Growing projects: pitfalls and recommendations
Objectives
Learn what tools exist to structure projects as they grow.
Discuss the value of localizing scope and avoiding side effects.
Recognize more maintainable and less maintainable patterns.
As projects grow, things get more complicated: more possibilities, more corner cases, more options to the user, and more developers who are contributing and may not oversee the entire CMake structure. In this episode we will mention a couple of tools to bring some structure and flow-control into larger projects.
Listing sources or globbing them
In all our examples we have listed all sources when defining targets.

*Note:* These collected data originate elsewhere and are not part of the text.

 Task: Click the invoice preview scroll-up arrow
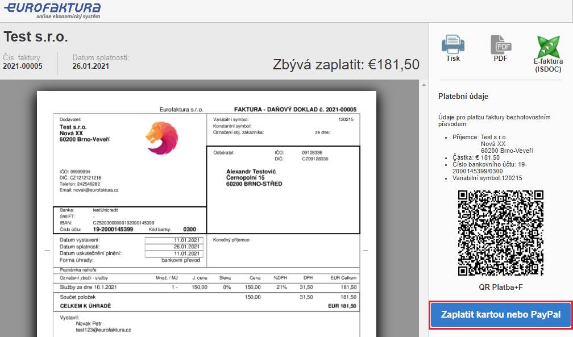tap(423, 85)
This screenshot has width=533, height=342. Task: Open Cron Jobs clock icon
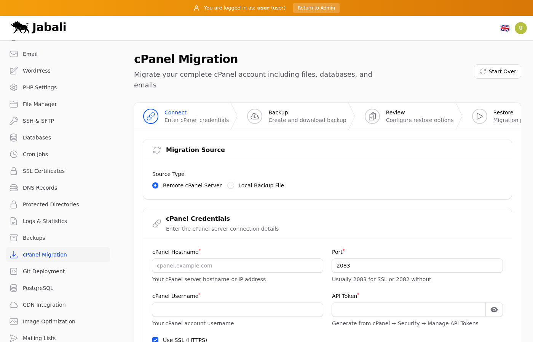[14, 154]
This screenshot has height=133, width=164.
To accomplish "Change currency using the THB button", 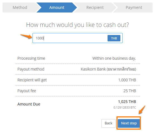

In CMake you can glob patters (e.g. all files that end with *.cpp
) without
listing them explicitly. This is tempting but do not do this. The reason is
that CMake cannot track dependency changes when you add files after you have
configured.
Listing files explicitly also allows to “grep” for them in the CMake code to see where a modification is likely needed. This can help colleagues in our projects who are not familiar with CMake to find out where to change things.
Options and flow control
You may want to give the user the possibility to decide whether they want to enable an option or not.
# by default this one will be ON
option(ENABLE_MPI "Configure for MPI parallelization" ON)
if(ENABLE_MPI)
find_package(MPI REQUIRED COMPONENTS Fortran)
else()
message(STATUS "no problem, building without MPI")
endif()
Now the user can decide:
$ cmake -S. -Bbuild -DENABLE_MPI=OFF
Organizing files into modules
Modules are collections of functions and macros and are either CMake- or user-defined. CMake comes with a rich ecosystem of modules and you will probably write a few of your own to encapulate frequently used functions or macros in your CMake scripts.
We have seen this module earlier today:
include(CMakePrintHelpers)
You can collect related CMake-code into a file called my_lengthy_code.cmake
and then include it in another CMake code:
include(my_lengthy_code)
This can help organizing projects that are growing out of hand and separate concerns.
Variables vs. targets
In Target-based build systems with CMake we have motivated why targets are preferable over variables.
When you portion your project into modules, then variable declaration impose an order and the risk is high that somebody will not know about the implicit order and reorder modules one day and the behavior will change.
Try to minimize the use of user-defined variables. They can point to a sub-optimal solution and a better, more state-less, declarative, solution may exist.
Functions and macros
Functions and macros are build on top of the basic built-in commands and are either CMake- or user-defined. These prove useful to avoid repetition in your CMake scripts. The difference between a function and a macro is their scope:
Functions have their own scope: variables defined inside a function are not propagated back to the caller.
Macros do not have their own scope: variables from the parent scope can be modified and new variables in the parent scope can be set.
Prefer functions over macros to minimize side-effects.
Where to list sources and tests?
Some projects collect all sources in one file, all tests in another file, and carry them across in variables:
project/
├── CMakeLists.txt
├── cmake
| ├── sources.cmake
| ├── tests.cmake
| └── definitions.cmake
├── external
└── src
├── evolution
├── initial
├── io
└── parser
Do this instead (sources, definitions, and tests defined in the “closest” CMakeLists.txt
):
project/
├── CMakeLists.txt
├── external
│ ├── CMakeLists.txt
└── src
├── CMakeLists.txt
├── evolution
│ ├── CMakeLists.txt
├── initial
│ ├── CMakeLists.txt
├── io
│ ├── CMakeLists.txt
└── parser
└── CMakeLists.txt
The reason is that this will minimize side-effects, ordering effects, and simplify maintenance for those who want to add or rename source files: they can do it in one place, close to where they are coding.
Order and side effects
When portioning your project into modules, design them in a way so that order does not matter (much).
This is easier with functions than with macros and easier with targets than with variables.
Avoid variables with parent or global scope. Encapsulate and prefer separation of concerns.
Where to keep generated files
CMake allows us to generate files at configure- or build-time. When generating files, always generate into the build folder, never outside the build folder.
The reason is that you always want to maintain the possibility to configure different builds with the same source without having to copy the entire project to a different place.